When you are coming up with a co-parenting agreement, you might assume that the agreement will be between you and the other parent. However, in some cases, your children might also have a say in the co-parenting agreement depending on how old they are.
The Role of the Child's Opinion in Parenting Decisions
The opinion of the child is more likely to be heard when the child is a teenager. However, this can also depend on the judge and the perceived maturity of the child. If the child can show that they fully understand the situation, their opinion might be taken more into account.
While the primary goal of the judge is to consider what is in the best interest of the child, they will also take into account the division of parental responsibilities. For example, if the desires of the child would place an excessive burden on one of the parents, the judge might deny the request.
If you are concerned about a request that was made by your child, you will want to discuss this with a divorce attorney. You may need to make a strong case to the court as to why your child's request should not be granted.
You Do Not Have To Agree on Everything
Oftentimes, parents do not agree on everything with regards to a co-parenting agreement.
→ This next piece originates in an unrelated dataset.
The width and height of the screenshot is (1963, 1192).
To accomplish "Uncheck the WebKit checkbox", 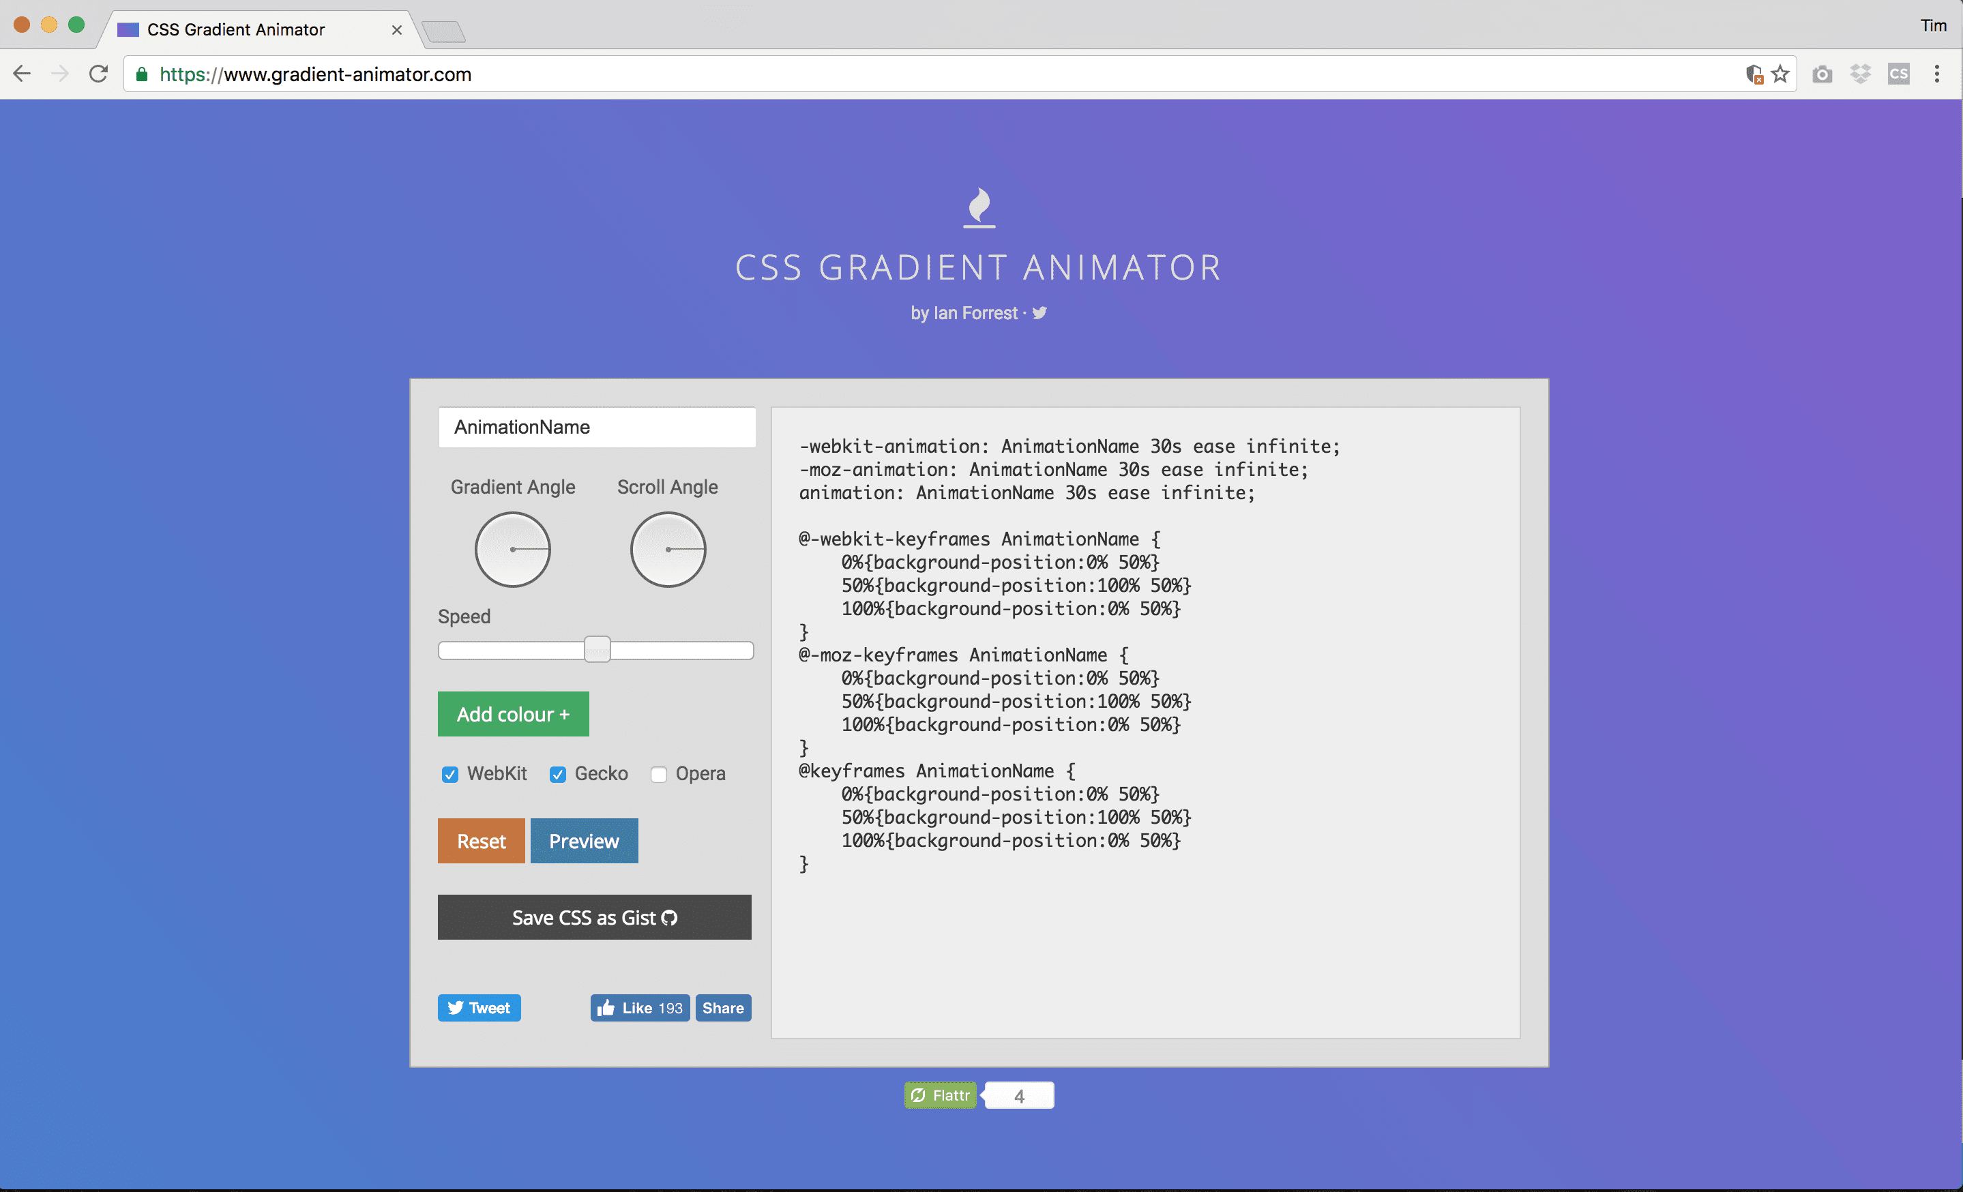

What matters the most is that you are working together and putting your children first. You will also need to make sure that you are equally sharing your duties.
If you have a dispute that you cannot resolve, this is a problem you should bring up with your divorce attorney. You may need to resolve the disagreement using a third-party arbitration service or some other legal solution.
You Do Not Have To Communicate Constantly With Your Ex
You might be concerned about the co-parenting agreement because you might not want to communicate with your ex. However, you can keep communication to a minimum. For example, there are some couples who only communicate through text and keep their communications brief. You may be able to schedule a formal meeting with the other parent.
However, depending on how little you communicate with your ex, your parenting plan might not be considered co-parenting but actually parallel parenting. This is often the case when one of the parents is very combative and causes the other partner serious emotional distress. If you aren't sure what to do next, the best option is to turn to a divorce attorney.